**Dataset records**
BEGIN
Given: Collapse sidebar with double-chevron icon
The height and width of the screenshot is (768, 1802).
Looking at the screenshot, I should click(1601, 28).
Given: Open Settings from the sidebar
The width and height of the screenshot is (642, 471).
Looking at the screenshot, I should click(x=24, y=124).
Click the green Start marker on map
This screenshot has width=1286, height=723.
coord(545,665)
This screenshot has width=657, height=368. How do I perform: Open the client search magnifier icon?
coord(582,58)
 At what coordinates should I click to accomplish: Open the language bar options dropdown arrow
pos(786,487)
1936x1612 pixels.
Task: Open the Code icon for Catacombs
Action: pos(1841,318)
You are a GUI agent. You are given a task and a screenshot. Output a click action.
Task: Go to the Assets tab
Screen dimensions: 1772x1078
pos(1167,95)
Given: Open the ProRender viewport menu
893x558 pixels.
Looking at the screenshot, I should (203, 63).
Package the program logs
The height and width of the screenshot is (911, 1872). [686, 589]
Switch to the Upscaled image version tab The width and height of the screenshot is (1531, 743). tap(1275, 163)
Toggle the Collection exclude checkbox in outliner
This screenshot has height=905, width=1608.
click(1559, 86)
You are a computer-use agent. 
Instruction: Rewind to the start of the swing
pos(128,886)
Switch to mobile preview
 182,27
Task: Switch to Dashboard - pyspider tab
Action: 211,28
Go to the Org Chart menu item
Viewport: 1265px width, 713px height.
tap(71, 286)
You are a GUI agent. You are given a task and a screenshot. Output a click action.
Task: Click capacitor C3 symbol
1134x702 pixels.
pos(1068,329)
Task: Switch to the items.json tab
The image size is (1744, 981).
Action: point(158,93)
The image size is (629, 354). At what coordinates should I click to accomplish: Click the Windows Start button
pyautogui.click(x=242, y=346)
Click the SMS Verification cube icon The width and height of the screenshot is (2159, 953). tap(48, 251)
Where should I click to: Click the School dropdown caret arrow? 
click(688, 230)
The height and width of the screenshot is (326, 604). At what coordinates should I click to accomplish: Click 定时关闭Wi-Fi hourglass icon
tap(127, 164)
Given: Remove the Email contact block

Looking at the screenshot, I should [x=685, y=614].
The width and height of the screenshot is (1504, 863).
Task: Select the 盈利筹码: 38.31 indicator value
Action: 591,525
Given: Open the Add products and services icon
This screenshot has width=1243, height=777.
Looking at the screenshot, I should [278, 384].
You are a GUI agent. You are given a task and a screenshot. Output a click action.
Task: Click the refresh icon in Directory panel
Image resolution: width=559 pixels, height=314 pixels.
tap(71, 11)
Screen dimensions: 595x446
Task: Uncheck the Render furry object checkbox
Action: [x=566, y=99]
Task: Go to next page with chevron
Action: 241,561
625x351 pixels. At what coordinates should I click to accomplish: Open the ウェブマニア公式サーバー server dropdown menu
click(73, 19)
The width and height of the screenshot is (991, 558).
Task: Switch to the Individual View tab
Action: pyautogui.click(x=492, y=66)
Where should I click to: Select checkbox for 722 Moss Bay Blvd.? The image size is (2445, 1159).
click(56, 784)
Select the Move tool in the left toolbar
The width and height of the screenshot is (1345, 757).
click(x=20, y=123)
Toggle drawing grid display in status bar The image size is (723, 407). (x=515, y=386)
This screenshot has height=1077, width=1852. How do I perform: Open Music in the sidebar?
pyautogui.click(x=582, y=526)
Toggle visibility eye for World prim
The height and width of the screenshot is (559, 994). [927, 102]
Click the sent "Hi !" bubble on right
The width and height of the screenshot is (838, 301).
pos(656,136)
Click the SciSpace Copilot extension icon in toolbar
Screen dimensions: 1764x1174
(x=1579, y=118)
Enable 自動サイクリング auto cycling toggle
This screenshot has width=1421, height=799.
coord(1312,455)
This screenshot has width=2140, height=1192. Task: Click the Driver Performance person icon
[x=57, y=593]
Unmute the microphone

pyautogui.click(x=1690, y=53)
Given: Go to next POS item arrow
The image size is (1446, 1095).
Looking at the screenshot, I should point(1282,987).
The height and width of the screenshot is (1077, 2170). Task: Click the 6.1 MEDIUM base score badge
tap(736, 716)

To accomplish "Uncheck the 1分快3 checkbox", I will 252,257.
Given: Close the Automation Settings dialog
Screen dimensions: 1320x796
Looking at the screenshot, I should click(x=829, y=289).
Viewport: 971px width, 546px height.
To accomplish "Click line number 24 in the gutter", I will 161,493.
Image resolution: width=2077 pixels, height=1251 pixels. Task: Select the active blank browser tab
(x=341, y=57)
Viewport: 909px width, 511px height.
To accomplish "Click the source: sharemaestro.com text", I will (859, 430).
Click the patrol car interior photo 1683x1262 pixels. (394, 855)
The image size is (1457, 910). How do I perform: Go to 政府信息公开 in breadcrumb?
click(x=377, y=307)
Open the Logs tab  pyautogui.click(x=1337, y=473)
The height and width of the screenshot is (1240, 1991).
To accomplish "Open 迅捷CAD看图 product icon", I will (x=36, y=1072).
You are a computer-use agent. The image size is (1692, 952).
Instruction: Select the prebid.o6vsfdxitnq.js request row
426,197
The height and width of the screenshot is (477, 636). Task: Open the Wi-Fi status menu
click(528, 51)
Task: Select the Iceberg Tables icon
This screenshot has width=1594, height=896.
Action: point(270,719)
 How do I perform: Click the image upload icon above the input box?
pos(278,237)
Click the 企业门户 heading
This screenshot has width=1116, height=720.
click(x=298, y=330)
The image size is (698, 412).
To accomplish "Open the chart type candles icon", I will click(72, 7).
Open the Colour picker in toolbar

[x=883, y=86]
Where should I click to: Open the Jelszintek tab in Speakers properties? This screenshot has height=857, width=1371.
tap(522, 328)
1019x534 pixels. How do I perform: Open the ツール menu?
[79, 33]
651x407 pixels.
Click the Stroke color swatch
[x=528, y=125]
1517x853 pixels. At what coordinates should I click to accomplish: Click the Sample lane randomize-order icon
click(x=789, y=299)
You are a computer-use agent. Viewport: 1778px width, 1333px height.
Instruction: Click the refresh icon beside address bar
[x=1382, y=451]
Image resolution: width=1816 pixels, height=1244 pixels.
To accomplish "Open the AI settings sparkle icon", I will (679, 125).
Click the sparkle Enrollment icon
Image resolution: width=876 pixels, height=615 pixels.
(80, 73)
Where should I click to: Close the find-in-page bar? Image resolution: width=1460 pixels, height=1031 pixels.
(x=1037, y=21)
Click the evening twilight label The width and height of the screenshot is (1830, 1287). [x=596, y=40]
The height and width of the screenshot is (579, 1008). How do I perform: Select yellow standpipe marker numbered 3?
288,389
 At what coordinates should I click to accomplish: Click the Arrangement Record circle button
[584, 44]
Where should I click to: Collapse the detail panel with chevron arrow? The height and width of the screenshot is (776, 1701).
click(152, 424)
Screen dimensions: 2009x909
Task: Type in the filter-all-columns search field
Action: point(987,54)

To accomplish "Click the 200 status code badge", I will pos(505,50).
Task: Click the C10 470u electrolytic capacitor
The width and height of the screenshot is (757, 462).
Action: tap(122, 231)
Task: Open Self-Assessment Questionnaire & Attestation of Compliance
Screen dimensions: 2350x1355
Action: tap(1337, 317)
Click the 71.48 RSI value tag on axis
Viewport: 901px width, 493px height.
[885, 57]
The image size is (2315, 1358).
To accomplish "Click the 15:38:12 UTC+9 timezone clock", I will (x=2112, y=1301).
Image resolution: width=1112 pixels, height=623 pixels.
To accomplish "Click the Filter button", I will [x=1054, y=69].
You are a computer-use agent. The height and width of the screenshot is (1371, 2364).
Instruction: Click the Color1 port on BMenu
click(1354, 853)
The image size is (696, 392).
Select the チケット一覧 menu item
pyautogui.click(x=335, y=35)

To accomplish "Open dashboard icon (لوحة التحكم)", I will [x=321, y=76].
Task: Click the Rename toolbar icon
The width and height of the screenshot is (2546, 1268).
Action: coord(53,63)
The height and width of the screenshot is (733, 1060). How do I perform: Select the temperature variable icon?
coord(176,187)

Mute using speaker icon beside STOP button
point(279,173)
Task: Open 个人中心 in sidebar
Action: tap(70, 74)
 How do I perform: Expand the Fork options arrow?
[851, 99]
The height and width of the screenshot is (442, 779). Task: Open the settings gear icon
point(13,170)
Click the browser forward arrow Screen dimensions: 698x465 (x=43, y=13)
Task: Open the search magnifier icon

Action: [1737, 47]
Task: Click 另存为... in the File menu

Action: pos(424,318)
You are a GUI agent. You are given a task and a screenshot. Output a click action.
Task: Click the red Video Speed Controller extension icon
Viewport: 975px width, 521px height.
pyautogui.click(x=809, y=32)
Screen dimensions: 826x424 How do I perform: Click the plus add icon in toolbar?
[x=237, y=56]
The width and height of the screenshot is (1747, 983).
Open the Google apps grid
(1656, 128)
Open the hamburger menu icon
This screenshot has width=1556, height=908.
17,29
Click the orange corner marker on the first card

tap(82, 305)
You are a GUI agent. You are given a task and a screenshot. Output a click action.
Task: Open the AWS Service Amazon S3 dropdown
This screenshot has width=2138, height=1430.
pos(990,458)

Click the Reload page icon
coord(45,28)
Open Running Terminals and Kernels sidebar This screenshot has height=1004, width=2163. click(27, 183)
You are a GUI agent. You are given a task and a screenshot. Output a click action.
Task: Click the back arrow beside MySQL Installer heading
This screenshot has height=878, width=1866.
END
**What is needed**
Copy every line from the records above that contains the string "sparkle".

**Exercise response**
To accomplish "Open the AI settings sparkle icon", I will (679, 125).
Click the sparkle Enrollment icon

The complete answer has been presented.